Arya riattaccò dopo aver salutato il padre, che adesso doveva tornare a lavoro.

Sapeva che lui probabilmente non avrebbe fatto nulla per uscire da questa situazione, che avrebbe dovuto fare tutto da sola.

Ma la pressione che oramai da giorni, sentiva sopra le sue spalle.

Tutti la guardavano come se fosse un essere impuro.

E soprattutto Aphrodi, questo non lo sopportava.

Il suo angelo.

Una creatura così candida ed innocente, descritta come se fosse spazzatura.

Non aveva mai amato la violenza fisica, preferiva chiarire in modo maturo, ma non poteva negare di aver desiderato di poter picchiare qualcuno.

La sua reputazione invece, fra gli studenti era diventata ancora più ammirata.

'É riuscito a farsela dare da una santarellina'.

Provava un fastidio tremendo nel sentire commenti del genere.

Soltanto perché Arya era una ragazza, doveva essere chiamata puttana?

Avrebbe preferito che li avessero trattati allo stesso livello.

Strinse il pugno, sentendo poi delle morbide labbra appoggiarsi sulla sua guancia.

< Non te ne puoi fare una colpa, Byron. Noi sappiamo la verità, è questo che conta >

Riuscì a rilassarsi leggermente sotto il suo tocco, sempre così delicato ed attento.
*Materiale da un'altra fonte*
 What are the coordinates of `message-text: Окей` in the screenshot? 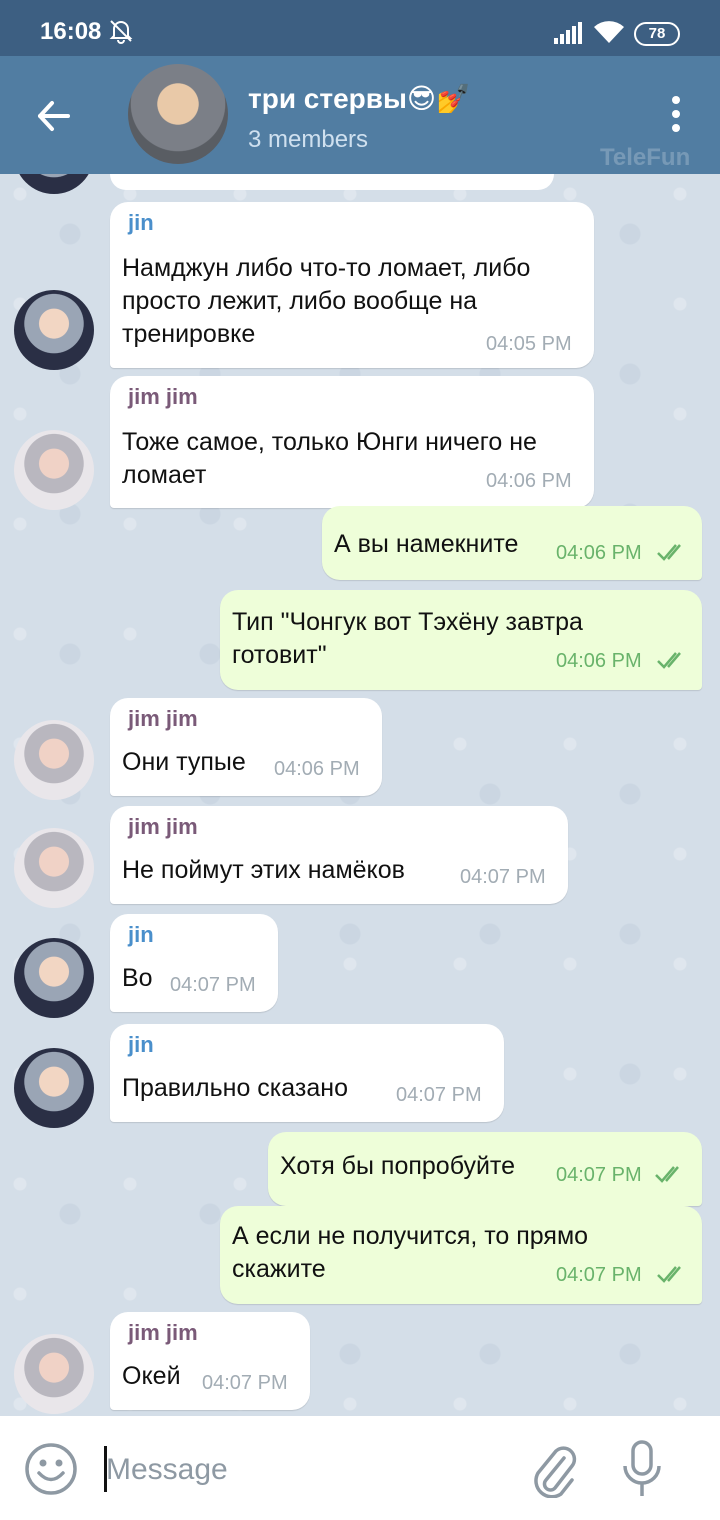 It's located at (152, 1376).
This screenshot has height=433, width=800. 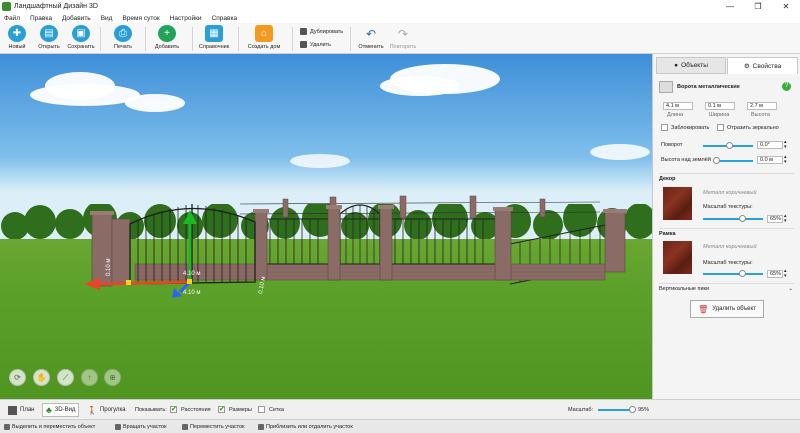 What do you see at coordinates (41, 18) in the screenshot?
I see `menu-edit: Правка` at bounding box center [41, 18].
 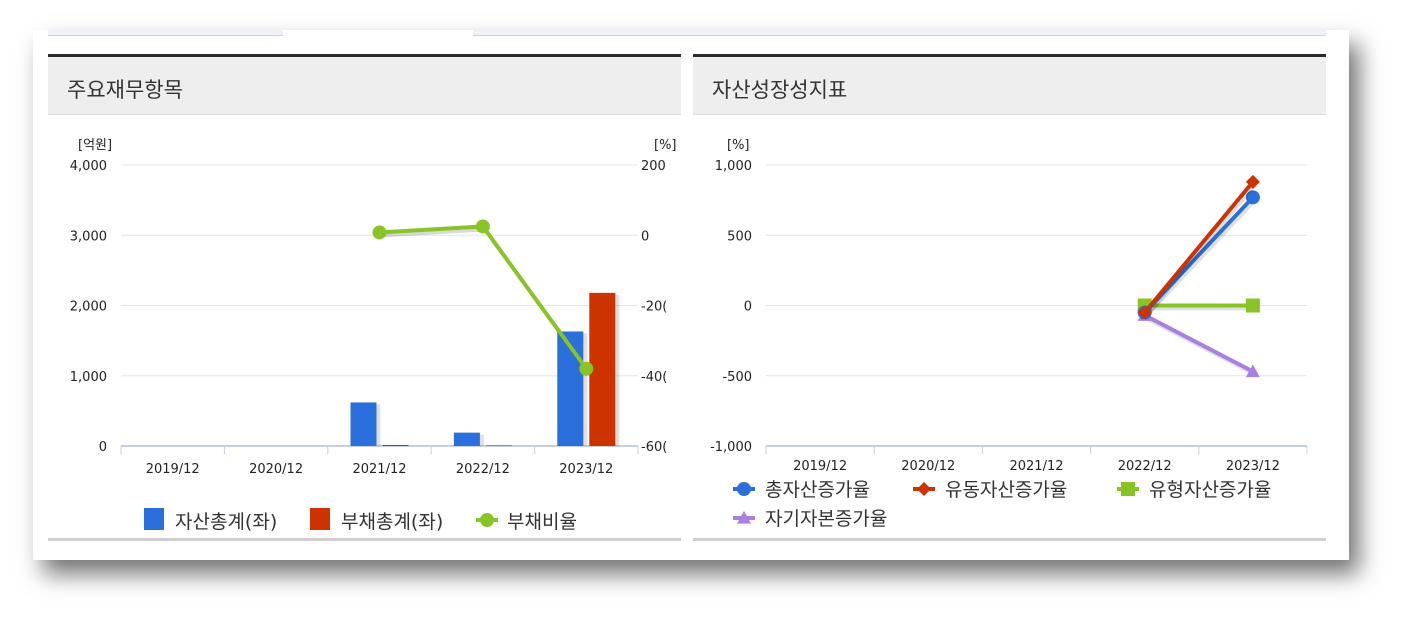 I want to click on y-right-tick-label: -60(, so click(x=654, y=448).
Ma anche se quelle erano le sue parole, lui sapeva che in realtà si sentiva orrendamente dentro.

Come avrebbe non potuto?

Lei, che odiava la disonestà più di ogni altra cosa, ovviamente ne era turbata.

Il ragazzo tutto d'un tratto si alzò, illuminato da un'idea.

< Andiamo in un posto >

< Dove? >

< Aspetta e vedrai >

Gli occhioni della mora sembrarono tornare al loro normale bagliore per un secondo e subito, si affrettò ad afferrare la sua mano, ed uscire dalla stanza.

Finalmente suo padre le aveva procurato l'autorizzazione, quindi poteva uscire dalla scuola senza dover scappare.

Dopo aver superato sguardi curiosi e mormorii, entrambi furono liberi di poter andare in città.